Now, we are going to use a method that embraces randomness to find certainty: Monte Carlo simulation.
Imagine we want to understand a chaotic event—like a sudden disease outbreak—but we only have scattered, random fragments of information. How do we make sense of the chaos?
Let's start with a classic mathematical trick: calculating the constant Pi (π) leveraging randomness within a defined geometric frame.
Look at the simulation. Imagine we are blindly throwing 10,000 darts at a square board with a circle painted on it.
If we divide the circle's area by the square's area, the r² mathematically cancels out, leaving a fixed ratio of exactly π / 4.
Here is where it gets clever: we can find this ratio without any geometry! We just count our darts. The ratio of Red Darts (inside the circle) to the total number of darts thrown will approximate π / 4.
By algebraically rearranging our formula—simply multiplying our dart ratio by 4—we organically calculate Pi! This approximation relies on 10,000 random placements of darts. It is not guaranteed that the actual value of Pi (3.141...) is achieved in every run, as the method is fundamentally probabilistic.
Using stochastic (randomly determined) sampling to estimate deterministic values is called the Monte Carlo Method. We are going to use this exact principle to reverse-engineer the 1854 Soho Cholera outbreak.
Dr. John Snow recorded the locations of deaths (red dots) and water pumps (yellow dots) during the 1854 Soho cholera outbreak.
We've imported this exact dataset from a previous doodle (https://johnsnow.vercel.app/). Notice the distinct clustering around the Broad Street pump at the centre.
In that approach, the model simply loops through each data point and assigns each to one or more clusters, pre-set in advance. In this case, a simple eye-balling would suggest that there is only one cluster.
Now to look at the Monte Carlo method. We begin by selecting a single random victim's location. From this point, a green agent begins to move, or "stumble," very slowly across the map. Each individual step is chosen entirely at random—either up, down, left, or right.
This erratic, "drunken" pattern occurs because the algorithm is entirely stateless, meaning it has no memory of where it has been. In physics and statistics, this is known as the Markov Property: the next move depends only on the current location, not on the path taken to get there.
While this happens, the counters for the yellow pumps sit at zero. If the green agent stumbles into the vicinity of a pump by pure geometric chance, that yellow pump’s counter increments, and the agent immediately resets to its starting location to begin its walk once more.
Now we pick a second victim's location and start another random walk at the same slow speed.
The paths accumulate over the streets, and occasional hits tally up on the pumps simply because of random wandering around the origin point.
Finally, we release the remaining 500+ agents simultaneously. Use the speed bar below to watch them emerge at an increasing pace. While individual random walks are chaotic, an emergent pattern solidifies over time: Broad Street accumulates the hits. This demonstrates that stochastic sampling over geographical territory reveals the system's underlying attractor.

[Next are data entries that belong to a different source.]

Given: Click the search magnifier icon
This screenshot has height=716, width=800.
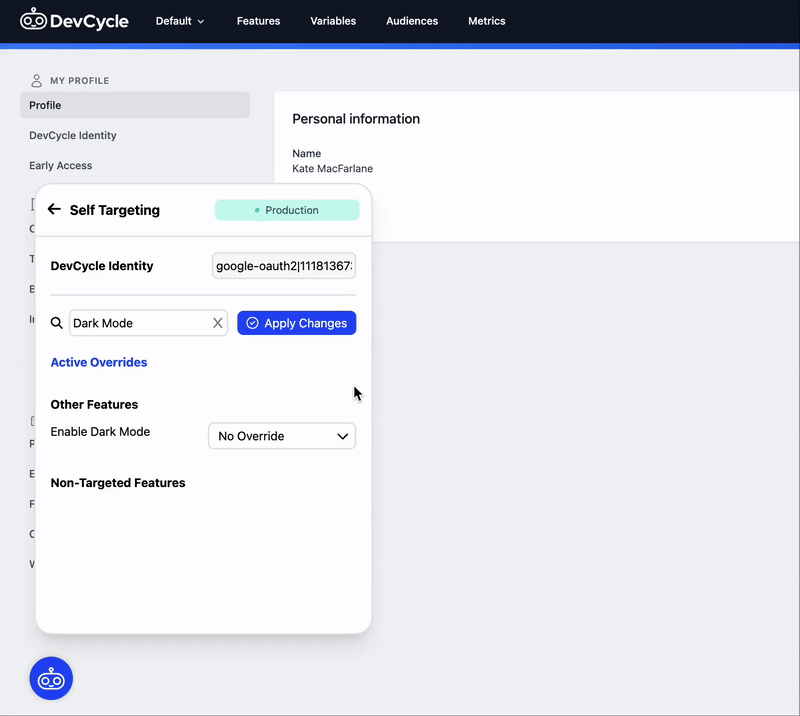Looking at the screenshot, I should [x=57, y=323].
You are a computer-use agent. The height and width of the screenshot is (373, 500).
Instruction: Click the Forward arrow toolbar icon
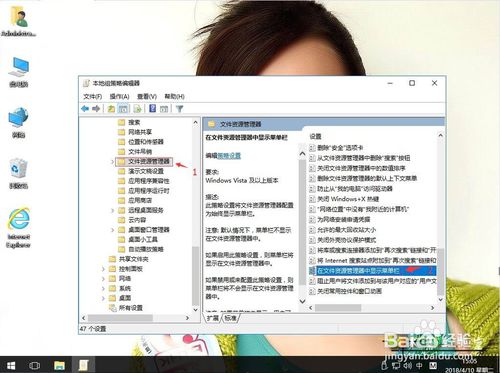click(x=96, y=109)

In this single-source scenario, the dominance of the Broad Street pump is expected. However, the true value of this method lies in its application to multi-variable systems that are computationally intractable using traditional equations. By sampling millions of random "what-if" paths, we can approximate solutions to problems where no closed-form formula exists.
This same logic—Monte Carlo Tree Search (MCTS)—powers systems like Google DeepMind’s AlphaGo, which simulates billions of potential game futures to identify the most probable path to success. In structural biology, similar simulations model the stochastic folding patterns of proteins, allowing us to map the fundamental building blocks of life. From pricing complex financial derivatives to training reinforcement learning agents in PyTorch, Monte Carlo methods provide the computational framework necessary to translate chaotic noise into actionable probability.